Here's The Deal With Crawling By 12 Months

As your infant gets older, there is so much to look forward to. She'll smile her first smile, start cooing and giggling, take her first bites of solids, get her first teeth, and start to stand, crawl, and walk. As a parent, you may know that babies all develop differently and in their own time. Still, it can be difficult to not compare your baby to other babies, or even against your own expectations. If your baby is getting older, and still not moving, you might be wondering, is it OK if my baby isn't crawling at 12 months?

According to Parents, the desire to move can be based largely on your baby's temperament. Some babies are determined to get around, even scooting along on their bottoms, while others are simply content with what is in their reach. Around 7 to 10 months, your baby may show signs that they are getting ready to move, such as getting up on their hands and knees and rocking back and forth.

The average age for babies to crawl is between 9 and 10 months, as noted in Parenting by Dr. William Sears, but the timing of all milestones is extremely variable. This can be dependent on baby's individual personality, and their size. "Mellow" babies might sit up, crawl, and walk later than "hyper" babies, Sears mentioned, and leaner babies might move earlier than bigger babies.

Sears also noted that, above timing, consider progression when analyzing your baby's milestones. Is she slowly progressing towards moving, by getting their weight off of the ground, rolling, sitting, and pulling to stand? Is your baby developing more motor skills this month in comparison to last month? If so, they are on their way.
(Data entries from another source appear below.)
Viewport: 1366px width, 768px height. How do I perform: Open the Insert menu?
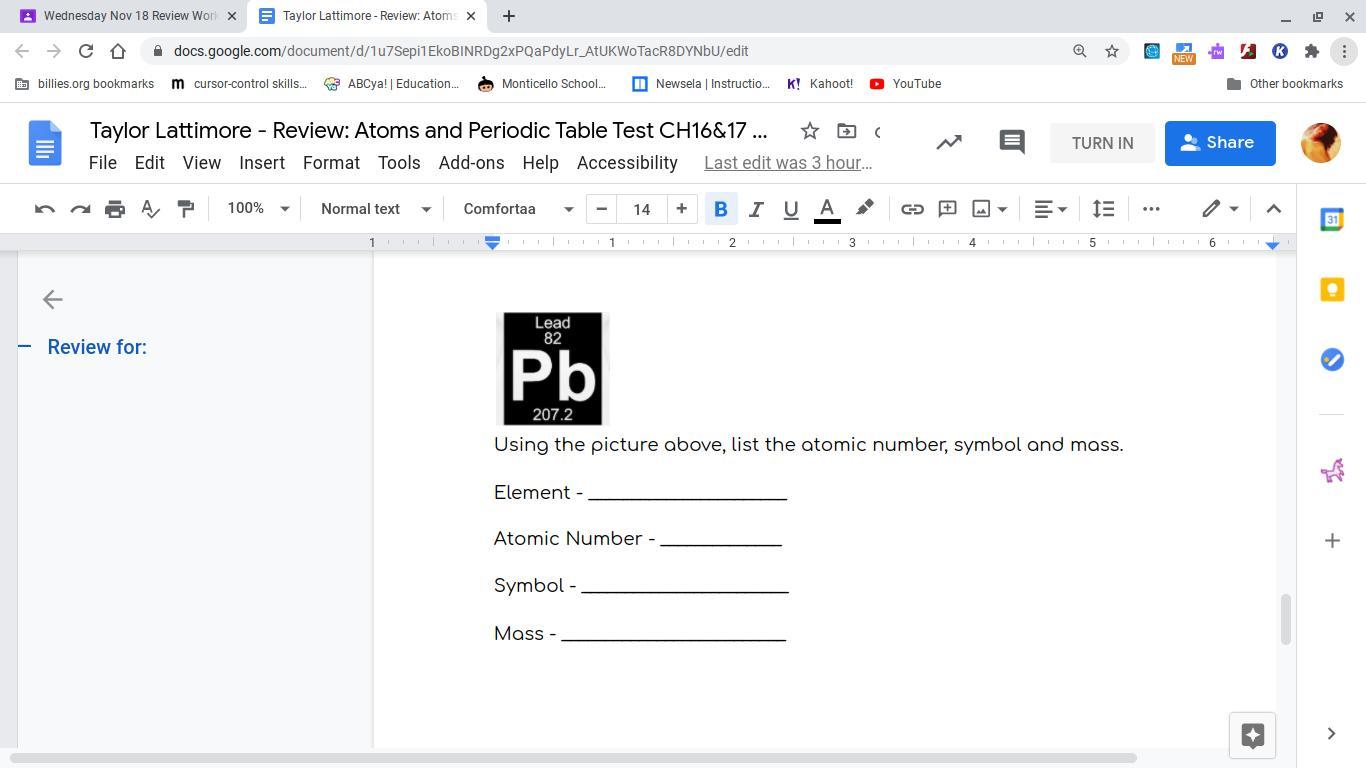point(262,163)
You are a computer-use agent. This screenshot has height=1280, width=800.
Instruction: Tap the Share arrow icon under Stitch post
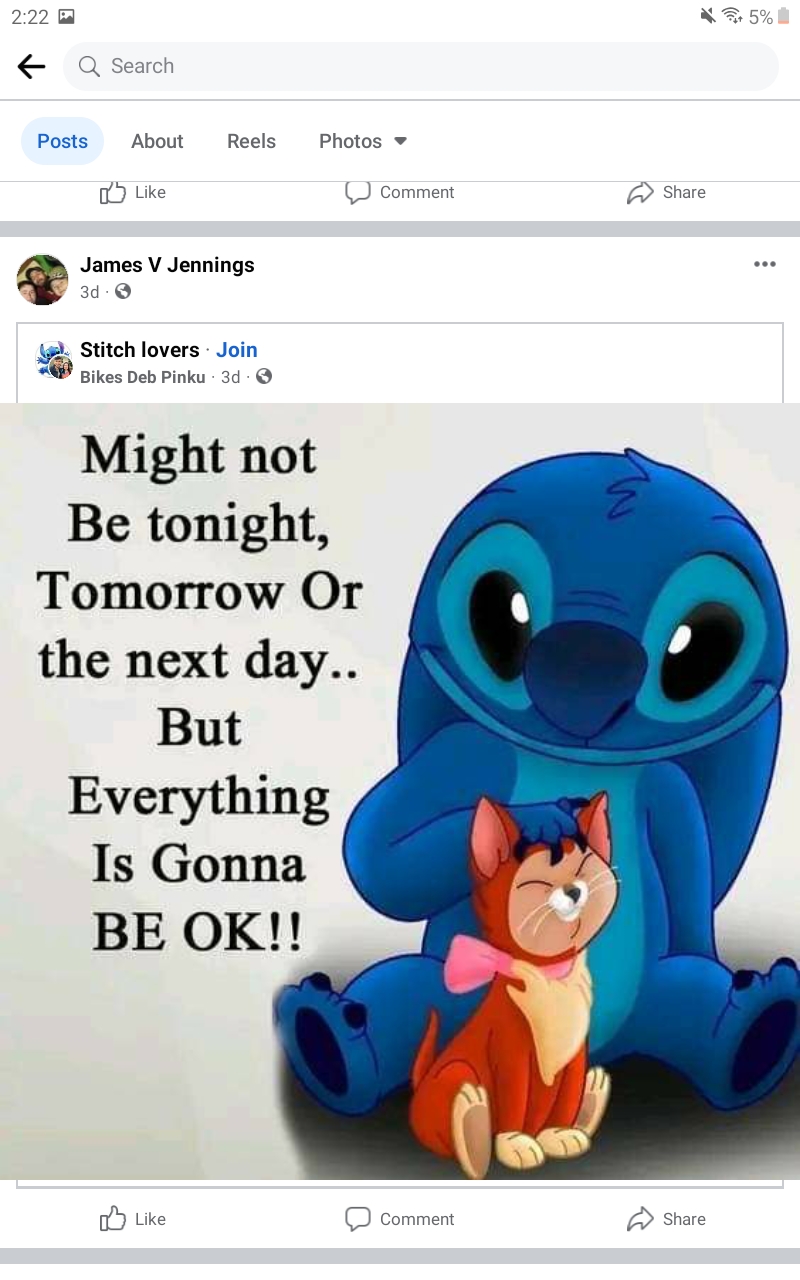(x=640, y=1219)
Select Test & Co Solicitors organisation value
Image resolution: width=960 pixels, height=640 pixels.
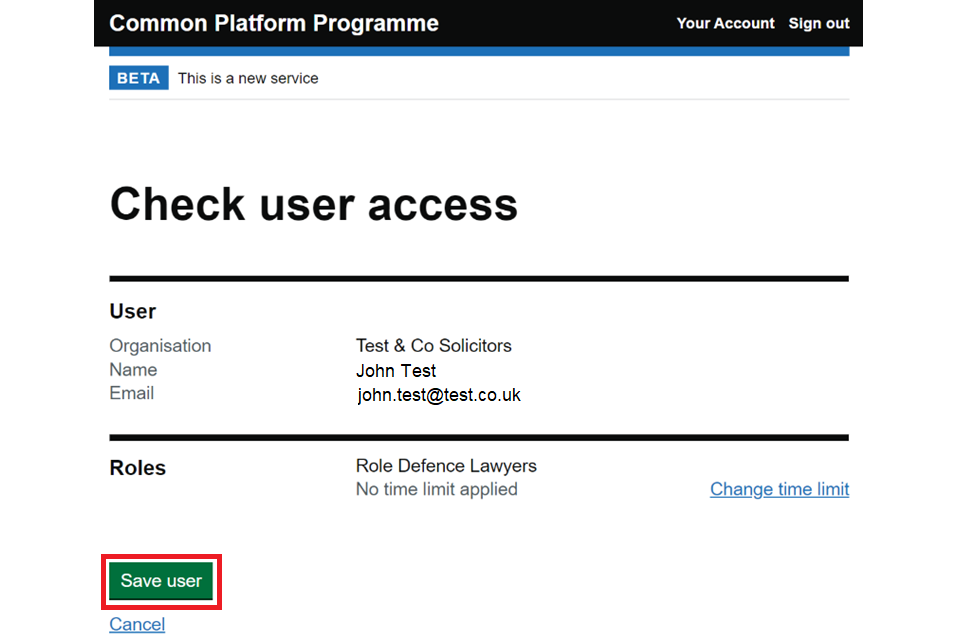pos(433,345)
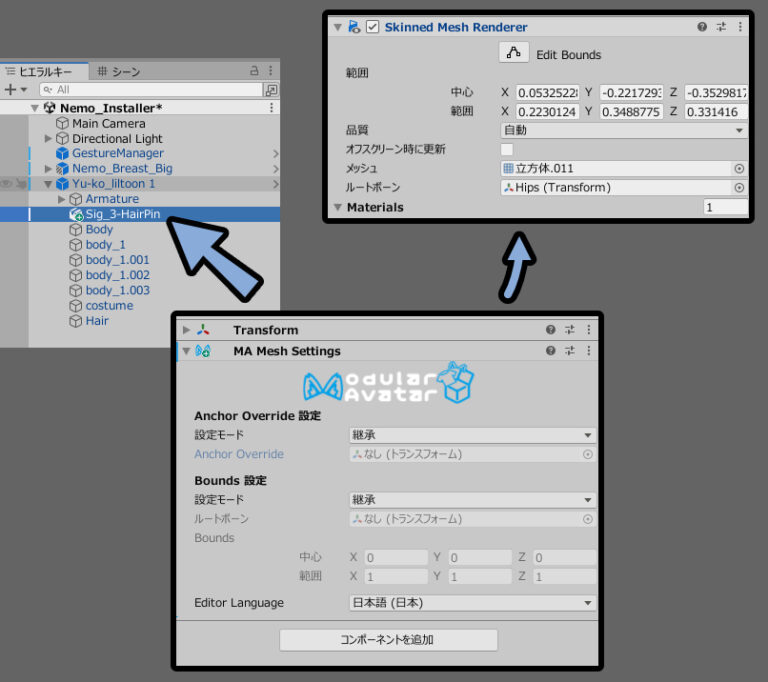Open the 品質 quality dropdown
This screenshot has width=768, height=682.
623,130
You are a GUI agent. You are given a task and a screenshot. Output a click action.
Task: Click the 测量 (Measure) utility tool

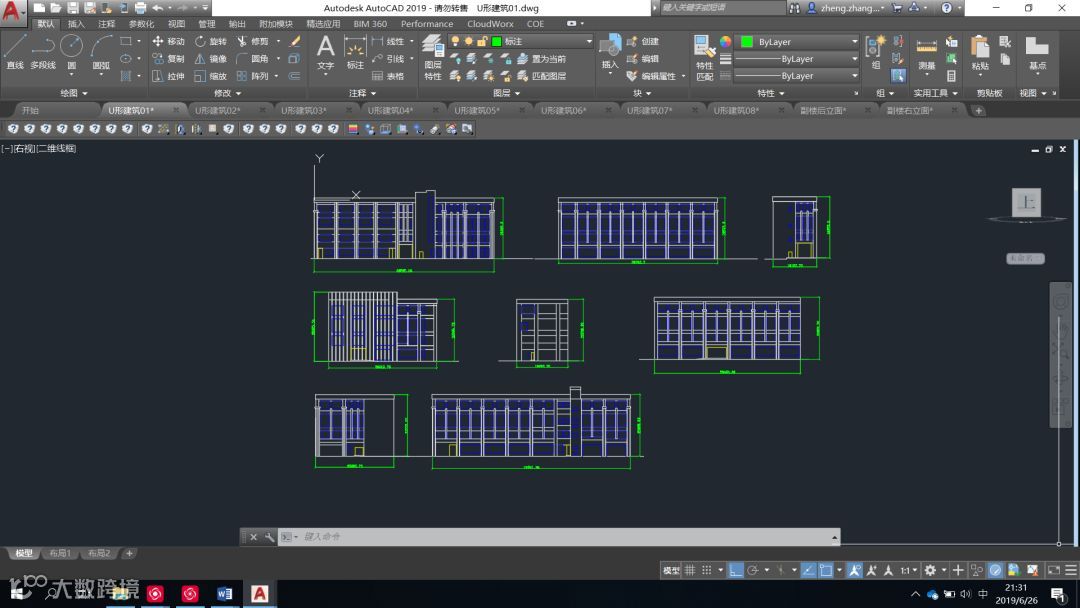pos(926,52)
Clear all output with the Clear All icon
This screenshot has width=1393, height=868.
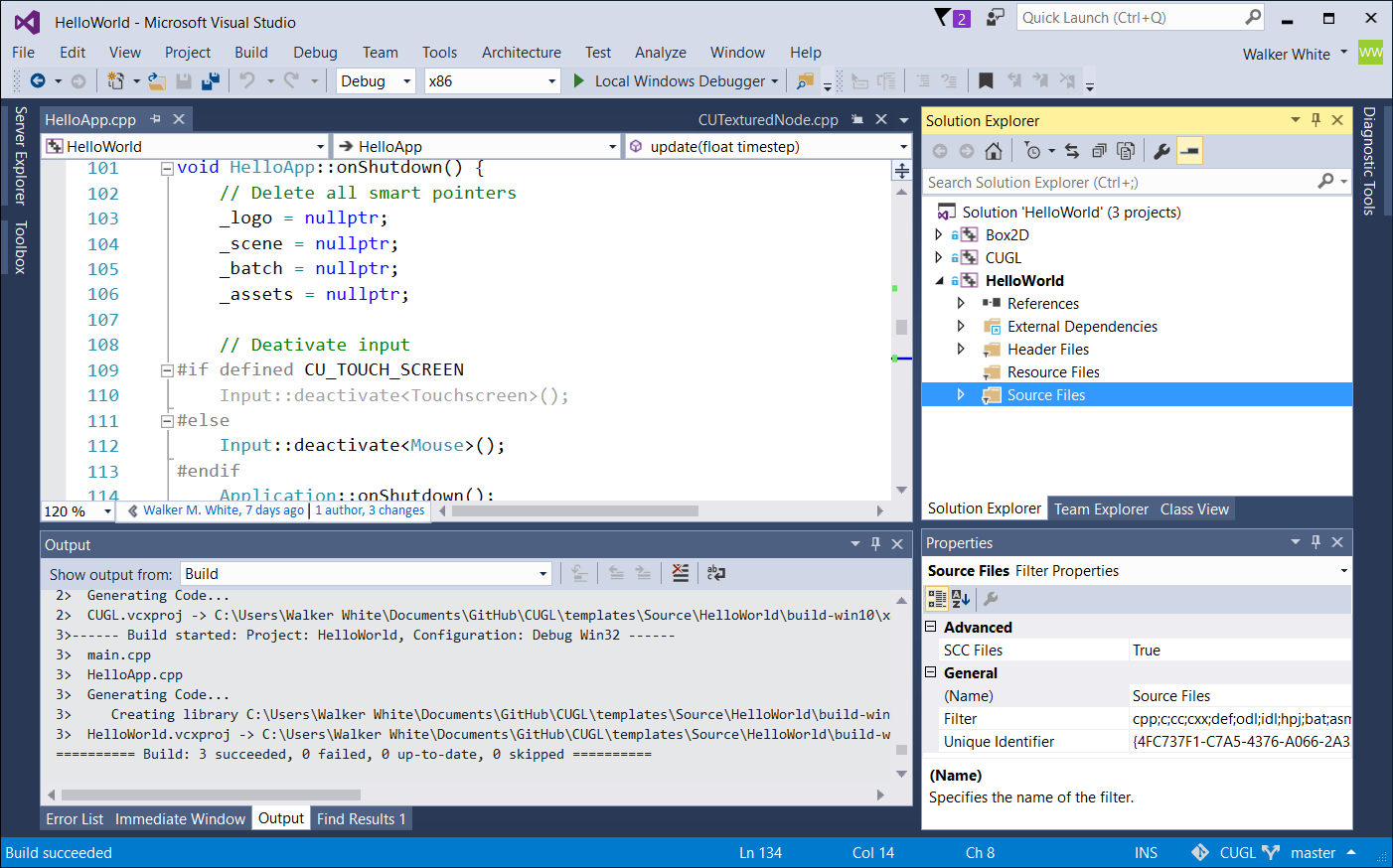click(680, 573)
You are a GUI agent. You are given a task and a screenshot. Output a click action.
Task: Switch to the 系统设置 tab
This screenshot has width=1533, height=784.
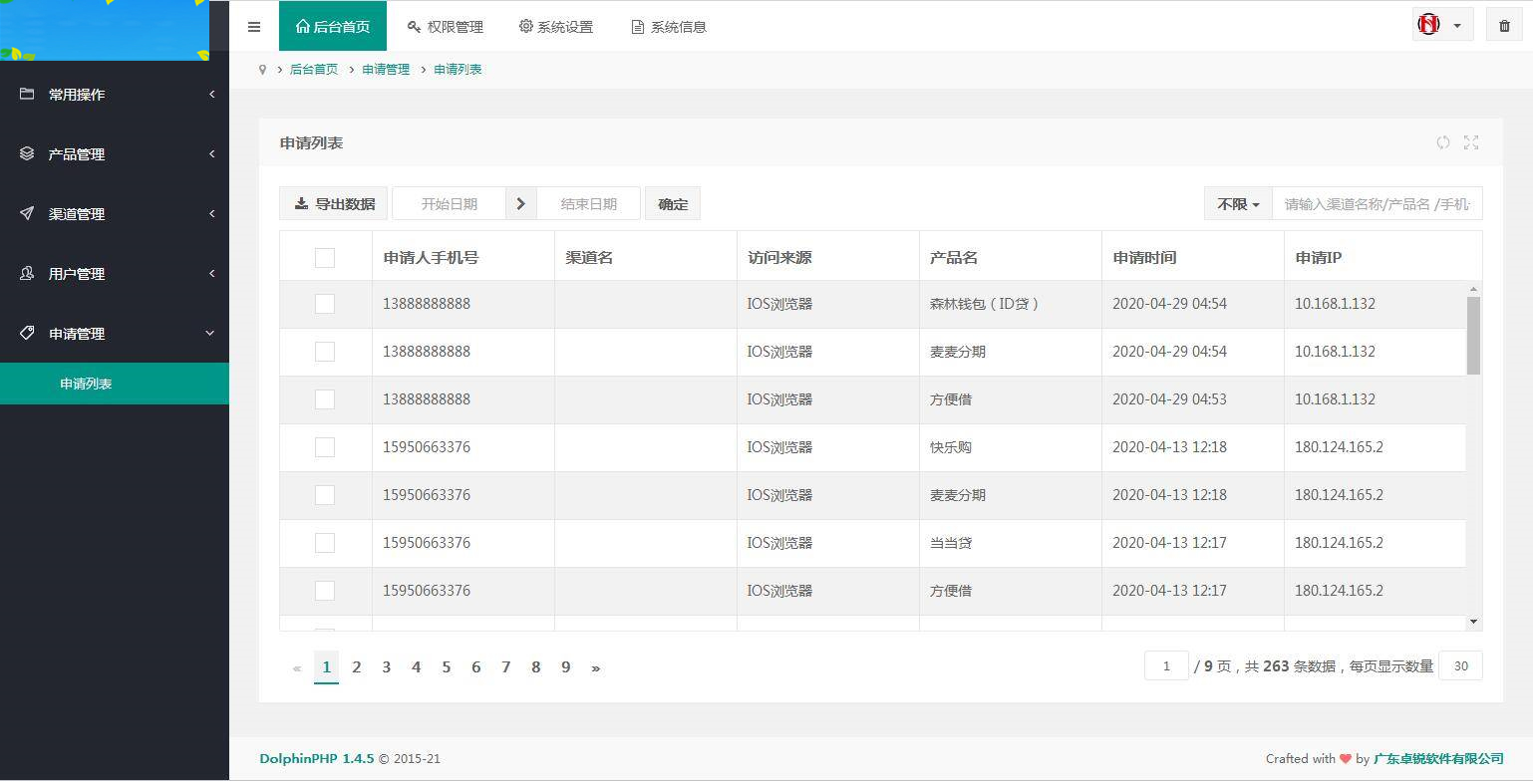[555, 26]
According to Scientific American, babies in many cultures do not crawl at all. And studies published by Pediatrics suggested that many American babies are now not crawling at all, going straight from sitting to toddling. The New York Times noted that the reason for this completely benign new phenomenon seems to be the Back To Sleep campaign, which was started in 1994 to help prevent Sudden Infant Death Syndrome (SIDS). Since babies are spending more and more time on their backs, they don't develop the core muscles necessary for rolling and crawling as quickly as they otherwise might. But, as the Pediatrics studies emphasized, there is no proven medical consequence to not crawling; it is not a necessary precursor to walking, or other physical development.

In order to encourage your baby to move, be sure to provide ample amounts of tummy time, Kids Health noted. Tummy time will encourage movements, such as lifting their heads, rolling over, and holding their body weight on their hands, which build core muscle strength. Helping them get on their hands and knees, and enticing them with a favorite toy can also help to promote movement and motion, according to the American Academy of Pediatrics.

In general, if your baby is hitting other physical and gross motor milestones, there is no major concern if she is not crawling. It is always best to speak to your pediatrician about your baby's progress and gains, and let them know if you have any worries regarding your baby's development.